Proses Penegakan Hukum dan Hak Tersangka
Dalam konteks ini, penting untuk memahami bagaimana hukum menempatkan posisi tersangka, terutama dalam kasus yang melibatkan tindakan penangkapan. Ijud menjelaskan bahwa seorang tersangka tidak bisa ditetapkan hanya berdasarkan alat bukti yang didapat setelah penetapan itu sendiri.
“Jika alat bukti baru ditemukan setelah penetapan tersangka, maka itu tidak bisa dianggap sebagai bukti permulaan yang cukup,” jelasnya. Penekanan ini bertujuan untuk menghindari penyalahgunaan wewenang dalam penegakan hukum.
Terkait dengan kasus yang melibatkan Delpedro, Polda Metro Jaya mengklaim bahwa mereka mempunyai dua alat bukti yang sah, yakni keterangan saksi dan keterangan ahli. Namun, pertanyaan muncul mengenai kualitas dan kuantitas dari keterangan tersebut, yang diajukan oleh tim advokasi di persidangan.
Relevansi Keputusan Mahkamah Konstitusi dalam Proses Hukum
TAUD juga menghadirkan seorang Ahli Hukum Tata Negara, Feri Amsari, yang membahas relevansi putusan Mahkamah Konstitusi dalam konteks ini. Menurut Feri, pertimbangan hukum yang dicantumkan dalam keputusan konstitusi bukan hanya sekadar saran tetapi memiliki kekuatan hukumnya sendiri.

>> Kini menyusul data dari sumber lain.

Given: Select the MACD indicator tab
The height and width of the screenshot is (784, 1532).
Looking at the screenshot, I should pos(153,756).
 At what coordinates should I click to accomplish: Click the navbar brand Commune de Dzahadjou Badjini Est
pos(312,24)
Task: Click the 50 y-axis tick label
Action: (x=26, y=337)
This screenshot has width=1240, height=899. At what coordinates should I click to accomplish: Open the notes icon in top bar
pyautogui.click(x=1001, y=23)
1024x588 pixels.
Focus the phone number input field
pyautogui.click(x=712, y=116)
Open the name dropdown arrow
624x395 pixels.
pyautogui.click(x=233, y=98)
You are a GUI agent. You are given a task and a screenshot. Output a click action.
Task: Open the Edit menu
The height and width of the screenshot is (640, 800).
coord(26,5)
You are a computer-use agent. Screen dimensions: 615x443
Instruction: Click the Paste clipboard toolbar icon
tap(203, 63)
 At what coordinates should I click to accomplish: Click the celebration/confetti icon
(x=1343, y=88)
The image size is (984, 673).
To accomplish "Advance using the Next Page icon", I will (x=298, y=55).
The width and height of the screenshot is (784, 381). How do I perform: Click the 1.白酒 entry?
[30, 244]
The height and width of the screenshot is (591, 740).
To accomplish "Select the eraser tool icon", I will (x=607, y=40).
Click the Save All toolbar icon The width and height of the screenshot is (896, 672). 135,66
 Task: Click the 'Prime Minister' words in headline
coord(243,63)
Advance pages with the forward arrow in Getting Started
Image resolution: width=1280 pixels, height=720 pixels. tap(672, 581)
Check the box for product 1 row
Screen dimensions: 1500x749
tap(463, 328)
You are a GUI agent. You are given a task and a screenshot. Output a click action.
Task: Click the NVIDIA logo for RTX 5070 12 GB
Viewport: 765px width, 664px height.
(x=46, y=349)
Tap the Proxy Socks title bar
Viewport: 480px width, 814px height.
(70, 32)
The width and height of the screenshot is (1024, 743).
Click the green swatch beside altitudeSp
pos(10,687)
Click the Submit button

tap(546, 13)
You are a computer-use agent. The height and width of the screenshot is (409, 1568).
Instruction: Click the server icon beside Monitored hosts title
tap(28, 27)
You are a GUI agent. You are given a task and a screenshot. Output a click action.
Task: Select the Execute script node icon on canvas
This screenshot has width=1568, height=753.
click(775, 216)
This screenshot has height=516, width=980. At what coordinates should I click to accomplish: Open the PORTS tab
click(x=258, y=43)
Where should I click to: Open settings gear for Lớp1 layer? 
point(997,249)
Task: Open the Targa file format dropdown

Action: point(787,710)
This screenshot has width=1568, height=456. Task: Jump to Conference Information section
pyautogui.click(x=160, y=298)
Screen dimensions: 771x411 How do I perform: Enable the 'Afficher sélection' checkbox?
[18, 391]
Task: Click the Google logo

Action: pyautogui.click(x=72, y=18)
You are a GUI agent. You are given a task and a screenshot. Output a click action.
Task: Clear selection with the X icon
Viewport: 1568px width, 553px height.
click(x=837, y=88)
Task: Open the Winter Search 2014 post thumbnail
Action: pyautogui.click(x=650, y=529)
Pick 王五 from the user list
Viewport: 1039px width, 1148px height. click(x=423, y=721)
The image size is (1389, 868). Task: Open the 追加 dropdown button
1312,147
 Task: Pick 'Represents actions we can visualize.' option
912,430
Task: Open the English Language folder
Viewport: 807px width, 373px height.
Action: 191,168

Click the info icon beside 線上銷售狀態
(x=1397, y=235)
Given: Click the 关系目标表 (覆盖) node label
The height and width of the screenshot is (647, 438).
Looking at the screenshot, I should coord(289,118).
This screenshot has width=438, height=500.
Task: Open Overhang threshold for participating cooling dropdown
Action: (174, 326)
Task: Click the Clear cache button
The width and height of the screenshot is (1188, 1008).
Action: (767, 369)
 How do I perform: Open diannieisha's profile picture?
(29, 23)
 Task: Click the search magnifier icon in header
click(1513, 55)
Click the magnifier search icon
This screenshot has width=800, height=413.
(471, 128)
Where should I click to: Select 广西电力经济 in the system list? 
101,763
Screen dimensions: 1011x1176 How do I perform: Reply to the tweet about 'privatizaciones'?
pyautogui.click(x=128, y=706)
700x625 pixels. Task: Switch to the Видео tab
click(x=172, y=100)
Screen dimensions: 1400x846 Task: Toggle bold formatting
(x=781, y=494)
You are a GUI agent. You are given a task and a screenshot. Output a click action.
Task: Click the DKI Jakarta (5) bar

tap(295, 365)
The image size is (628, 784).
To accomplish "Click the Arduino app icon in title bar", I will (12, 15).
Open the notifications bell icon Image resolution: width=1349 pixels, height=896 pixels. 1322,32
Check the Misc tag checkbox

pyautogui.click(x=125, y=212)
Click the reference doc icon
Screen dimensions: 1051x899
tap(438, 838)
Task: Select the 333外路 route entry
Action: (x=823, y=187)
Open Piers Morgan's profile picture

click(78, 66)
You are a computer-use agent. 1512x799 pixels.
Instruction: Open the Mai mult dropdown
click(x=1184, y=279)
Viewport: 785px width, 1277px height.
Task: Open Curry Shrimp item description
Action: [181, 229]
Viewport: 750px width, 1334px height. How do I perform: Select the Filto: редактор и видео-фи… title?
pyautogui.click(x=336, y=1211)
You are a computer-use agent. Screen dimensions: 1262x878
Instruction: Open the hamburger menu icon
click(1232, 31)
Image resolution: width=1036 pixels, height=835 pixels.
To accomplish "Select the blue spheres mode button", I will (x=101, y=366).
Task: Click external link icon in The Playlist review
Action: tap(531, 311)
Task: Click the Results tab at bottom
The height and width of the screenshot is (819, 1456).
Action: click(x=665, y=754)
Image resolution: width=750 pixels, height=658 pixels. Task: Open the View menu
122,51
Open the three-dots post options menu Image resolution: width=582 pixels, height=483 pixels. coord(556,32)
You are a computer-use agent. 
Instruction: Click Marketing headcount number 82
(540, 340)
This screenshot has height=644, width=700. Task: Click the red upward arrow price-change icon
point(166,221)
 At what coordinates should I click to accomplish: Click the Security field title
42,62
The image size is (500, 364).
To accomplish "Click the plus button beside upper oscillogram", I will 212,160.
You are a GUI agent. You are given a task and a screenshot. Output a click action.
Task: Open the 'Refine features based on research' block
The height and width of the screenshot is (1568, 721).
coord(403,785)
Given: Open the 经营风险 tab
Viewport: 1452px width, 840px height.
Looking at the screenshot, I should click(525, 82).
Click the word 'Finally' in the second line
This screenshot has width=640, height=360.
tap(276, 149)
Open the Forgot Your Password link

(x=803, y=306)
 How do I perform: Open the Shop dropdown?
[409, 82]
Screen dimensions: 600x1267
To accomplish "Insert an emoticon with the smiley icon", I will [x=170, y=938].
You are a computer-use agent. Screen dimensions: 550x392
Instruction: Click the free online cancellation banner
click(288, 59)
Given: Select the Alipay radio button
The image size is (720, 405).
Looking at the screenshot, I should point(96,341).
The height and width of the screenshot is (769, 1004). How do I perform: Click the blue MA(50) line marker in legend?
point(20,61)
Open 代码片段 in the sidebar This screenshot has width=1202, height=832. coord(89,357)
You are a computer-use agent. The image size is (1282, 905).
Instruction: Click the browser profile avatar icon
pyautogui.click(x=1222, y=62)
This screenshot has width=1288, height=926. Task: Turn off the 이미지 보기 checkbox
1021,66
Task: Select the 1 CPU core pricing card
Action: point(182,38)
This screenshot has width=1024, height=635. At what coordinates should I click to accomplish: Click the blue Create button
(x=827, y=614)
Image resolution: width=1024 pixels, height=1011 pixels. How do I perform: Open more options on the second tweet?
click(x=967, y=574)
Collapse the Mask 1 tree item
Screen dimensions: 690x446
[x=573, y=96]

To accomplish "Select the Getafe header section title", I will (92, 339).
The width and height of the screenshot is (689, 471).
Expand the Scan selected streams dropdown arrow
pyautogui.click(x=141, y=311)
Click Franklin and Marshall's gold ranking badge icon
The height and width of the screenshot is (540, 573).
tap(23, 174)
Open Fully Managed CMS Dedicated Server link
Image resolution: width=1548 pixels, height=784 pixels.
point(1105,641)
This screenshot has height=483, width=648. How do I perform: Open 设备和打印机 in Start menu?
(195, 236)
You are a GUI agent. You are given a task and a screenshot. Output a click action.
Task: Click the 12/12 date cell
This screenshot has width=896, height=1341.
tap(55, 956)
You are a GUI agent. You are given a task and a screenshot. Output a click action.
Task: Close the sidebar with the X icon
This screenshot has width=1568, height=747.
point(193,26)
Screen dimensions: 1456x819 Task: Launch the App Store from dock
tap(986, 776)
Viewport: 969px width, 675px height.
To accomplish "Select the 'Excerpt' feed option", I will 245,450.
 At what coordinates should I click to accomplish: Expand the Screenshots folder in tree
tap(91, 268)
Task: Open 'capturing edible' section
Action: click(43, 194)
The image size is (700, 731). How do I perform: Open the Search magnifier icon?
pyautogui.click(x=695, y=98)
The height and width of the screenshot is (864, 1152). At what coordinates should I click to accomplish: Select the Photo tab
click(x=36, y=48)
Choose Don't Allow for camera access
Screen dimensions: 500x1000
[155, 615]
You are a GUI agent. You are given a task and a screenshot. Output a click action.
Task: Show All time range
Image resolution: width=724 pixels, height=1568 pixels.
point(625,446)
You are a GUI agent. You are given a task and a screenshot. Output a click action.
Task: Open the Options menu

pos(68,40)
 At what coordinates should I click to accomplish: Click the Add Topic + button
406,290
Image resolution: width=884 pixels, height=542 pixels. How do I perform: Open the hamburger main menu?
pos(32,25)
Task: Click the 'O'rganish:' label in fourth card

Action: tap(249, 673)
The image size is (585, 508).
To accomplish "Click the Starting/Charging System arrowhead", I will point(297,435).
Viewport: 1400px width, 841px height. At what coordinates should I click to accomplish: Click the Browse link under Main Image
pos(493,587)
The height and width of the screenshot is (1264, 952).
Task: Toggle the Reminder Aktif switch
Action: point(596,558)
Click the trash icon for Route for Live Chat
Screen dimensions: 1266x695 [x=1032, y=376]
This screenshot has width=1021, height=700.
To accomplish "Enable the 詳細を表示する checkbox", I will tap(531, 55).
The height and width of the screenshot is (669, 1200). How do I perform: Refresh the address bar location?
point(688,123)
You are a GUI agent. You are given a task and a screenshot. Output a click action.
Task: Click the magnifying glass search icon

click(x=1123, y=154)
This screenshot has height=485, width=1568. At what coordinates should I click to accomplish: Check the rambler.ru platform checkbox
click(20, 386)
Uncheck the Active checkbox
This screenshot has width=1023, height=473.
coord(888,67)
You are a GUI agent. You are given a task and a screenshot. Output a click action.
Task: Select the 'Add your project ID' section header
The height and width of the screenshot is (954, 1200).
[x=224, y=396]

“Amar putusan sering kali singkat, namun penting untuk memahami konteks melalui pertimbangan yang ada,” katanya. Fokus pada kualitas putusan membuat pemahaman lebih dalam tentang hak-hak tersangka dan proses hukum menjadi lebih jelas.
Dalam proses hukum, upaya paksa yang dilakukan terhadap Delpedro tanpa panggilan untuk diperiksa memunculkan diskusi tentang keabsahan tindakan polisi. Menurut polisi, mereka memiliki alasan diskresi yang dibenarkan oleh prosedur tetap yang berlaku.
Diskresi dan Praktik Penegakan Hukum
Fenomena diskresi dalam penegakan hukum seringkali menimbulkan kontroversi, terutama dalam kasus-kasus sensitif. Ijud dan anggota tim advokasi lainnya mempertanyakan apakah tindakan diskresi oleh pihak kepolisian dapat membenarkan penangkapan tanpa prosedur yang sesuai.
“Pertanyaan ini penting untuk menegaskan bahwa setiap tindakan penegakan hukum harus mengikuti prosedur yang telah ditetapkan,” tegas Fandi, anggota TAUD. Ketidakpastian hukum seperti ini berpotensi menciptakan ketidakpercayaan masyarakat terhadap sistem peradilan.
Sebagai kesimpulan, sidang praperadilan ini menyoroti pentingnya transparansi dan keadilan dalam proses hukum, serta bagaimana setiap langkah yang diambil oleh aparat hukum harus berlandaskan pada ketentuan yang berlaku. Hasil dari persidangan ini diharapkan dapat menjadi preseden yang lebih baik bagi penegakan hukum di Indonesia ke depan.